Your instructions – Return every line of the records that contains the word "toolbar".
## Begin
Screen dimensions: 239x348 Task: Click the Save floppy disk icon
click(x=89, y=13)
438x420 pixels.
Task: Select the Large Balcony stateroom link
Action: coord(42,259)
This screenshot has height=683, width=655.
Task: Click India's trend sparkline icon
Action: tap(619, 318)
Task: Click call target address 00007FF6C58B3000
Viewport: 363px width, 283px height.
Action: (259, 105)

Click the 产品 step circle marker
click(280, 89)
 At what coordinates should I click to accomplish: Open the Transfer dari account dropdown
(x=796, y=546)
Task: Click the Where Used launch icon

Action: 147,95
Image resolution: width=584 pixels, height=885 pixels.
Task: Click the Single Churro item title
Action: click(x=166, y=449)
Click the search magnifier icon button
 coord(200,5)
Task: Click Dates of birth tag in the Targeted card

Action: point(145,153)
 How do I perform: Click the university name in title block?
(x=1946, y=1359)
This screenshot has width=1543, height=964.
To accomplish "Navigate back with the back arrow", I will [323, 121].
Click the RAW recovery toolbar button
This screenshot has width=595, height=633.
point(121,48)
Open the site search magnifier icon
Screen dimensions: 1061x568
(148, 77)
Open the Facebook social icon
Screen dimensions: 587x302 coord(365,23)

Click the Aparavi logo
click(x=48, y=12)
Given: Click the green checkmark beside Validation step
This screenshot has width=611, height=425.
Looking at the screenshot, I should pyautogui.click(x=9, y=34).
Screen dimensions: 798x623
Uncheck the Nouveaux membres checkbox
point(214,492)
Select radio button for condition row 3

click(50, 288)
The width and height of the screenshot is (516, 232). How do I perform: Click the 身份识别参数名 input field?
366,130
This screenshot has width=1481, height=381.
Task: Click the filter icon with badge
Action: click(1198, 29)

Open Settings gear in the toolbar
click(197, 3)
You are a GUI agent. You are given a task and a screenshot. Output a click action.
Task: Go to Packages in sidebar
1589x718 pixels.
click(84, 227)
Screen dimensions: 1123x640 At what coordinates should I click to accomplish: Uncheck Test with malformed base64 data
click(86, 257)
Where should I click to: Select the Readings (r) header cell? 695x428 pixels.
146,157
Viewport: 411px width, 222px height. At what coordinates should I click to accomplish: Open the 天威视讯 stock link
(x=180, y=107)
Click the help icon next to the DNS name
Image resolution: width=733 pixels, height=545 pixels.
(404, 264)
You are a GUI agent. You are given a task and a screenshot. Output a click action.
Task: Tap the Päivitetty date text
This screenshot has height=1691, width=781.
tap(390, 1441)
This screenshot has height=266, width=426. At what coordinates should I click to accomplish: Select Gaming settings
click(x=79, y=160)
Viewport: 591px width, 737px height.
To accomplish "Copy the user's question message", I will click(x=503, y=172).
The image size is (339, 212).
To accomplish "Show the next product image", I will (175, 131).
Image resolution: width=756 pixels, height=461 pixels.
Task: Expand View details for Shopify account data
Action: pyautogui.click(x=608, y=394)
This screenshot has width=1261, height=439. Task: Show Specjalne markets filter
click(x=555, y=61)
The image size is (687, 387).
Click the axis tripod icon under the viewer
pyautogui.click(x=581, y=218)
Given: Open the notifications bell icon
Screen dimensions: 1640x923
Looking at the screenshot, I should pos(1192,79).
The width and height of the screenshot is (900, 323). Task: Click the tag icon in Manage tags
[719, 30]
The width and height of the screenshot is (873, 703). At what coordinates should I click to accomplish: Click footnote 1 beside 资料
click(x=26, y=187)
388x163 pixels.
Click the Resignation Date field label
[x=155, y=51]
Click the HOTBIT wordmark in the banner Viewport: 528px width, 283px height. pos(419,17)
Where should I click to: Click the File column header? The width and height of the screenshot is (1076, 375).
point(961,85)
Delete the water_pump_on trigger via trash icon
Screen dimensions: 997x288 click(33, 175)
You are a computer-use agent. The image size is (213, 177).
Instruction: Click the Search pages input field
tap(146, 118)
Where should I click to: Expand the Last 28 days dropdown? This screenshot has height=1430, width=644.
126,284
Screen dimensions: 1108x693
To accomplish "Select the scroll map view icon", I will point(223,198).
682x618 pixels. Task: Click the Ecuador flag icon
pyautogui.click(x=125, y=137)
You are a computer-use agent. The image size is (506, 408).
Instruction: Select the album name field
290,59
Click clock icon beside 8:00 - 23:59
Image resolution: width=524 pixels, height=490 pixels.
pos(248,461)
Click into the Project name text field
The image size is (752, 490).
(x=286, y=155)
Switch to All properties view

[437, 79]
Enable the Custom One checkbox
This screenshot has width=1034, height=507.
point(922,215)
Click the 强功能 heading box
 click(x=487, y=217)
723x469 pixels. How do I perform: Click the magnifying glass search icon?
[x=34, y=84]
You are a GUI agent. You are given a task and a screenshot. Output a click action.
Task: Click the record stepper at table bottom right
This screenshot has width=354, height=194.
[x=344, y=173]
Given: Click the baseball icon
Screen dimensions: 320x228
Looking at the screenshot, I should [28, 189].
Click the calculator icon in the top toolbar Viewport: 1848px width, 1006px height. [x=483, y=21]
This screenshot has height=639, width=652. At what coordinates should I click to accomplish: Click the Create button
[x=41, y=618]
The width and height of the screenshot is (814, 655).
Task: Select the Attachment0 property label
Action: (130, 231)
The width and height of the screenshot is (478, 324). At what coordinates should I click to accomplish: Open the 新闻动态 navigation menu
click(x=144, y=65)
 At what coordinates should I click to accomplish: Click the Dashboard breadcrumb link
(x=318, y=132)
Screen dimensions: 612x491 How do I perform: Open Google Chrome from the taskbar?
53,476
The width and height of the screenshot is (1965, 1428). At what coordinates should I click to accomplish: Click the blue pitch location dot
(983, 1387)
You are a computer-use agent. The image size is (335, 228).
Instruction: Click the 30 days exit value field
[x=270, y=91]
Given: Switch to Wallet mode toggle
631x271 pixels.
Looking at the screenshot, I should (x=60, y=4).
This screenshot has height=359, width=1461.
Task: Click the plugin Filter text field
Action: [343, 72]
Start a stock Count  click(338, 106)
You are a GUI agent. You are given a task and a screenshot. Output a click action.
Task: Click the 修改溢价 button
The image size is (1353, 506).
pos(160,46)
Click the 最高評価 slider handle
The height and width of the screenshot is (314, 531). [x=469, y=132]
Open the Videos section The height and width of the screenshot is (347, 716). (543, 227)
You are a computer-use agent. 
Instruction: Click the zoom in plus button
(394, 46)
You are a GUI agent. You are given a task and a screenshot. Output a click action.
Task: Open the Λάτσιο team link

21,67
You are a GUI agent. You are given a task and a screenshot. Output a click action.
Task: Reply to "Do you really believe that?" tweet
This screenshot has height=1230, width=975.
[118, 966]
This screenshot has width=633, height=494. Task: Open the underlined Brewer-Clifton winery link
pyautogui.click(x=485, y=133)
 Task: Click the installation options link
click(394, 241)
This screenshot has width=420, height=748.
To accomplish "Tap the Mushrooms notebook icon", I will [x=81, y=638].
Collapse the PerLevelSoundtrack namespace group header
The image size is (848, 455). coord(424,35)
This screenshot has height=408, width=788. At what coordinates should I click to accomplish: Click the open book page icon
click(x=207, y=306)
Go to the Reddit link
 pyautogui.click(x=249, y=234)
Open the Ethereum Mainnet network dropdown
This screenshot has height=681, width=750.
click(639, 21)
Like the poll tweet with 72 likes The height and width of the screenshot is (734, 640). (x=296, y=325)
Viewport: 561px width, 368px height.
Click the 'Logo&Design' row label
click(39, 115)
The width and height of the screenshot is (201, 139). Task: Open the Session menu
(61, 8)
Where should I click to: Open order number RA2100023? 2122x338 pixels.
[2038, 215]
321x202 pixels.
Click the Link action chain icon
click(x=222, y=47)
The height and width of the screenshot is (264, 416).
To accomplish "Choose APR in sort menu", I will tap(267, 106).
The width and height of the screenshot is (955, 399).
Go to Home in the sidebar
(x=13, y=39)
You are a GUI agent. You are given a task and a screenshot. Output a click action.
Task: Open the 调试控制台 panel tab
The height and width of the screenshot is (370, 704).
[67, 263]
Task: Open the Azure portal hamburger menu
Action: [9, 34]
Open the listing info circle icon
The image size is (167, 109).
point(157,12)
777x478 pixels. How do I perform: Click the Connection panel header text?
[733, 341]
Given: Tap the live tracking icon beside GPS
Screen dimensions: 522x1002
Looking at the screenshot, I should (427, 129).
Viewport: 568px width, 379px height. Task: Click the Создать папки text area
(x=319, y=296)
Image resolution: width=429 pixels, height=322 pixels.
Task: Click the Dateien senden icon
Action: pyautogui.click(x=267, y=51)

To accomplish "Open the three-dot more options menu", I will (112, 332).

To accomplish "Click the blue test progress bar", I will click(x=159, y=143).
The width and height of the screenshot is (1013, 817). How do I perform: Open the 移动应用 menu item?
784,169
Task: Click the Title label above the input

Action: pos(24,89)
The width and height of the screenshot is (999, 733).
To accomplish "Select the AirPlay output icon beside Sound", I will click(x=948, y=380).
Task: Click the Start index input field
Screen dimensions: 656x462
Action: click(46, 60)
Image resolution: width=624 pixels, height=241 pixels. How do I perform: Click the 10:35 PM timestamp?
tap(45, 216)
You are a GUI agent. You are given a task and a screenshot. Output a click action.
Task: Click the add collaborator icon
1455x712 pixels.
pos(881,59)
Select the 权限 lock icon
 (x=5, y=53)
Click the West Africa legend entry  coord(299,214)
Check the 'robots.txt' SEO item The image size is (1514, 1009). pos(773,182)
## End
Solution for this task –
Click the RAW recovery toolbar button
Open Settings gear in the toolbar
Click the calculator icon in the top toolbar Viewport: 1848px width, 1006px height. [x=483, y=21]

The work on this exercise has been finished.